Started with butter, garlic, bashed black pepper, onions, tomatoes, red pepper and green pepper, bringing the ingredients on one at a time. Let the whole simmer for an hour or more.
Getting towards 13:30, lid half off and heat up to get some of the water off. Then lid back on for some celery, 200g of Bastides and lastly some mushrooms. Chopped stalks first, then the peeled caps. Not in their first flush of freshness, so peeling was indicated.
In parallel, 7oz of tubes and an entire chou pointu. This last cooked for perhaps 3 minutes. No added salt! I dare say that there was quite enough of that in the sausage.
Did about three quarters of it at the first sitting. Taken with some lemon squash: just lemons, sugar and water. Couldn't be bothered with the barley on this occasion, although I do rather like lemon barley water.
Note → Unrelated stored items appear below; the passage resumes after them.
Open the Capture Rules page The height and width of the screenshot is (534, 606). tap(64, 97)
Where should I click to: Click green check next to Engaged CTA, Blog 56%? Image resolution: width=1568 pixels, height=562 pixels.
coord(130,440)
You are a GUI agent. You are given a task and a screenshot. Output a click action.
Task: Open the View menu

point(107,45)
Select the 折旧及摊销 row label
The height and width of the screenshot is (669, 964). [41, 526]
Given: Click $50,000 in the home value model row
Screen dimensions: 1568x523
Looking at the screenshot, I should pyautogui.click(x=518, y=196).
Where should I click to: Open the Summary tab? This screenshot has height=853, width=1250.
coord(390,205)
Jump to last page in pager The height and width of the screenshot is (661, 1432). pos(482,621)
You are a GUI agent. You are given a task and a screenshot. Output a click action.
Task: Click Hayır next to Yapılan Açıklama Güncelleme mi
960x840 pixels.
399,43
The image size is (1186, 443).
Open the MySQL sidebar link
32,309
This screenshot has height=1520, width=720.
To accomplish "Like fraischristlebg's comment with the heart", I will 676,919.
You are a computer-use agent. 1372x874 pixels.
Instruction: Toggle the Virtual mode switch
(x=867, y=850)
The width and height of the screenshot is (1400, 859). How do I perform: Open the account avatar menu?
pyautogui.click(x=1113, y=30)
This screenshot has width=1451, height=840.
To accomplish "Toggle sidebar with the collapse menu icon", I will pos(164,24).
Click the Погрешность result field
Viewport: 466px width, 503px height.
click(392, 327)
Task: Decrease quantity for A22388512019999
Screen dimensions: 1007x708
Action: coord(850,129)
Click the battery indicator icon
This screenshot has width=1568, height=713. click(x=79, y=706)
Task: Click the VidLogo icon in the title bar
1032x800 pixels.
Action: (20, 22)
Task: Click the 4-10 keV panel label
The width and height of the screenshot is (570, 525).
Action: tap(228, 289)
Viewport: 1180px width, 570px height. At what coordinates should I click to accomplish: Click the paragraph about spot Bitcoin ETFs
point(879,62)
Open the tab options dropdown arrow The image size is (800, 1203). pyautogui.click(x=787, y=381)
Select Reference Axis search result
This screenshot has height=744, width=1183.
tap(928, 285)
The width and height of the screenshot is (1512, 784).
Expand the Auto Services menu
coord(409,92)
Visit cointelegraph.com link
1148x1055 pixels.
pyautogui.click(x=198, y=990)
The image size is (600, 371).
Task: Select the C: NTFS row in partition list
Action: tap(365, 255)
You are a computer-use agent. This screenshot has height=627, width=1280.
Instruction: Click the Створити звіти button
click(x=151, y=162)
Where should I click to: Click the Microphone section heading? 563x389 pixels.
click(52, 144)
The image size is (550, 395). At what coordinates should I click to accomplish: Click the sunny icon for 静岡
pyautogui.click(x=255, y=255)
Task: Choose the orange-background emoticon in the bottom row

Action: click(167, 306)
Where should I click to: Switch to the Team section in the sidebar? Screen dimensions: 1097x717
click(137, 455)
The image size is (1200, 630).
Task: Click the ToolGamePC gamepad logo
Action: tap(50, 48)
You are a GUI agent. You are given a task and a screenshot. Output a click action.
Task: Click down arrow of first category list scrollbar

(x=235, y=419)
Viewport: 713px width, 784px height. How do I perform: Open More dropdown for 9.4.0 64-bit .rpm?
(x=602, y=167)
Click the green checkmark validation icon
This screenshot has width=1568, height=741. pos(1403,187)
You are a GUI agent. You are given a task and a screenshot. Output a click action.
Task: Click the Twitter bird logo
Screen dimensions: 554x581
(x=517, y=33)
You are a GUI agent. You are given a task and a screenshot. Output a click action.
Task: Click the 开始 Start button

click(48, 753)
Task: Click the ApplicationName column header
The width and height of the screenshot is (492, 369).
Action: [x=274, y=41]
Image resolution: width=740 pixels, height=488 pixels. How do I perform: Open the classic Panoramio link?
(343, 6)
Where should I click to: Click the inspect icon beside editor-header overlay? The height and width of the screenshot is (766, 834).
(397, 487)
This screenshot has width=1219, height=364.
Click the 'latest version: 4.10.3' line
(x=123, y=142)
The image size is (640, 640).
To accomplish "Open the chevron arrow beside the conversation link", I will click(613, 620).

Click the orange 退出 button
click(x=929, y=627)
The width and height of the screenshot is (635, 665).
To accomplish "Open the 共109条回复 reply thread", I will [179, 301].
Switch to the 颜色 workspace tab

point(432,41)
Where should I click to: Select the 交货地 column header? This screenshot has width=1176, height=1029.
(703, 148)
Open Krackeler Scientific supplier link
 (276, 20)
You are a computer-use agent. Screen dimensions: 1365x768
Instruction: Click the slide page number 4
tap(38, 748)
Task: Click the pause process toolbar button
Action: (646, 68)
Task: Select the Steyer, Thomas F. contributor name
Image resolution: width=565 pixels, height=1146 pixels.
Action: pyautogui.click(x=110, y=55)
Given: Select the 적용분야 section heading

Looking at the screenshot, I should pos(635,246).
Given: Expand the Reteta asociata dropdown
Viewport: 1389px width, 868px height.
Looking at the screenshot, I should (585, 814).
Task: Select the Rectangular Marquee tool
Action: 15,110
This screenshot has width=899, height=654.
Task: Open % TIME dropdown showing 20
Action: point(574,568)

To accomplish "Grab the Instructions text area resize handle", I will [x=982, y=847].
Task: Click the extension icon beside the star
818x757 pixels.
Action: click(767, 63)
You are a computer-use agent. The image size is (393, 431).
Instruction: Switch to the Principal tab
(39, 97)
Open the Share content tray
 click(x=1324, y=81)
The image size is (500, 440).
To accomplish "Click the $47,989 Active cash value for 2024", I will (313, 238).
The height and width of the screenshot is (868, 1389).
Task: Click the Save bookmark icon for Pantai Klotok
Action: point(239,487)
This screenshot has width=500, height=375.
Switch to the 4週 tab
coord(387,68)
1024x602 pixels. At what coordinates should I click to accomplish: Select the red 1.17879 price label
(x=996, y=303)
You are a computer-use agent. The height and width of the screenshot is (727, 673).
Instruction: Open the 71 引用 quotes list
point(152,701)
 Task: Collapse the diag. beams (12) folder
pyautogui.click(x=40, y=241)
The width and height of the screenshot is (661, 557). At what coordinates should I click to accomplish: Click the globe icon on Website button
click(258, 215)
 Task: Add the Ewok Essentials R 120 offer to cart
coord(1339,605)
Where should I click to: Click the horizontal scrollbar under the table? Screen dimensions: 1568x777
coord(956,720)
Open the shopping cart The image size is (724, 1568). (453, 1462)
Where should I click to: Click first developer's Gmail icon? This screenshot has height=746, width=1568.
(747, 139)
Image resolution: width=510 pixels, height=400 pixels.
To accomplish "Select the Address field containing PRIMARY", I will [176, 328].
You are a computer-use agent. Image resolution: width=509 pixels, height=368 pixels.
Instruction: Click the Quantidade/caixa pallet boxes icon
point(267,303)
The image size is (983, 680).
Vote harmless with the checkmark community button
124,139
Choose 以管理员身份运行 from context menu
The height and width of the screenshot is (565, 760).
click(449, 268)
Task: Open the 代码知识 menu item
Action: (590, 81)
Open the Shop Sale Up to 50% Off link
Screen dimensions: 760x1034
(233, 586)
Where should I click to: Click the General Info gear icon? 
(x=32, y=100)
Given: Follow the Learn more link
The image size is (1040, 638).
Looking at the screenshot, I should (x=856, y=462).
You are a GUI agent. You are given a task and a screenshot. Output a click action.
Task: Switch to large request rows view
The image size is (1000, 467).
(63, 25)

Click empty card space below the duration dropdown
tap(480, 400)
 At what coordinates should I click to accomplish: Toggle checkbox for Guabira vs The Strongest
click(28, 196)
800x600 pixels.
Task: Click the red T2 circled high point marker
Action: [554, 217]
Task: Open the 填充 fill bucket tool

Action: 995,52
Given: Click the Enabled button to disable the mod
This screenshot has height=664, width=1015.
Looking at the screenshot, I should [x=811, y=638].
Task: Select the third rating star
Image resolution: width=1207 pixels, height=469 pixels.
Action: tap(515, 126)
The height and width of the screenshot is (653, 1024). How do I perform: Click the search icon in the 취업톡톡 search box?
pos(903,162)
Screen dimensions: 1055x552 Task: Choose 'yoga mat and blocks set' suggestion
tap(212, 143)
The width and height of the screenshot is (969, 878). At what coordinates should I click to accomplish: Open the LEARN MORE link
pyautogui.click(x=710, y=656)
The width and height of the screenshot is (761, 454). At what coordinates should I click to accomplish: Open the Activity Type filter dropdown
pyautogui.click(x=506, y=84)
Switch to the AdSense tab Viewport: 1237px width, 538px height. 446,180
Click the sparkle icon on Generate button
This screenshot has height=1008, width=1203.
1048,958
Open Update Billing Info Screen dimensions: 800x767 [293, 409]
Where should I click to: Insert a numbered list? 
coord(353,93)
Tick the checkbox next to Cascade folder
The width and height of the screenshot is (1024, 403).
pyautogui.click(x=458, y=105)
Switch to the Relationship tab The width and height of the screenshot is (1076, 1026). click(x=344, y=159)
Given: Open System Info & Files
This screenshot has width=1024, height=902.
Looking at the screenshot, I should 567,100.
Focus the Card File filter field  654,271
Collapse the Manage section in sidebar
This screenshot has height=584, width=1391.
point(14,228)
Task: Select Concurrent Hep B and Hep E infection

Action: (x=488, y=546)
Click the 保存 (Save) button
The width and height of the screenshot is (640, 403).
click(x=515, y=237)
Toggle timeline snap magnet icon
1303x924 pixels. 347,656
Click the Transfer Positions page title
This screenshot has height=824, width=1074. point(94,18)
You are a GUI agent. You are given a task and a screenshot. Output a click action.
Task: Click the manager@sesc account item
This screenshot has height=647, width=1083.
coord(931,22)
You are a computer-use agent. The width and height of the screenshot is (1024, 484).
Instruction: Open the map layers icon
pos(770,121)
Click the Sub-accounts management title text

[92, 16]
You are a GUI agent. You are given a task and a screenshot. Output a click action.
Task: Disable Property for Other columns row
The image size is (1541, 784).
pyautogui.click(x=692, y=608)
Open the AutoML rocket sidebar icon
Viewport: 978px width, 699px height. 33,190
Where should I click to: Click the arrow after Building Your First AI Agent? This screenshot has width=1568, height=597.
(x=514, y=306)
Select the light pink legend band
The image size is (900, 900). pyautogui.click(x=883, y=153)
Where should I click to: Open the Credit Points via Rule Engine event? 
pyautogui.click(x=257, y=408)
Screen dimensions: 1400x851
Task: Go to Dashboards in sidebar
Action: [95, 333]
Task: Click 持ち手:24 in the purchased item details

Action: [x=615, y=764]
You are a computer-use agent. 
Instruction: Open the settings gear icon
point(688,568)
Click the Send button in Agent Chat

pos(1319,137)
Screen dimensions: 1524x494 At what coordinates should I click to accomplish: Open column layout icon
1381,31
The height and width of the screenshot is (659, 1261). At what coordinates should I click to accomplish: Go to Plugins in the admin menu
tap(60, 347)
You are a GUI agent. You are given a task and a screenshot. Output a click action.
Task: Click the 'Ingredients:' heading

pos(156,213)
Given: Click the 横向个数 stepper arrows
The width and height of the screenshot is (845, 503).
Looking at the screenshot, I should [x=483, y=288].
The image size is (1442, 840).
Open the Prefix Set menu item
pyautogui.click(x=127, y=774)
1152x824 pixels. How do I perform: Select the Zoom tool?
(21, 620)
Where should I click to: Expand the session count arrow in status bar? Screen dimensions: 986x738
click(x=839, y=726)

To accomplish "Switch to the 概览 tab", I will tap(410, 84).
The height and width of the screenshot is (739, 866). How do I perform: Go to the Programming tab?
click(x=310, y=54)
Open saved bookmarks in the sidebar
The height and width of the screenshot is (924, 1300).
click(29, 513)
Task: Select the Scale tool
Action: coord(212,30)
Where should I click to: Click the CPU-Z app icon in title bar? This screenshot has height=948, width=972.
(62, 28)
The left overs served as Palermo Pie later that same day. That is to say, the remains of the stew topped with the remains of the tubes and warmed up, in this case in the microwave. A dish invented by the Sicilians during the landings during the second world war, a variation of the cottage pie popular with the troops from the UK. Dished up by their field kitchens using tinned mince but real potatoes.
PS: I remember that adding salt to the water used to clean and cook vegetables was normal when I was young. But then it was also normal for most green vegetables to be infested with all kinds of animal life, and the salt helped get rid of it.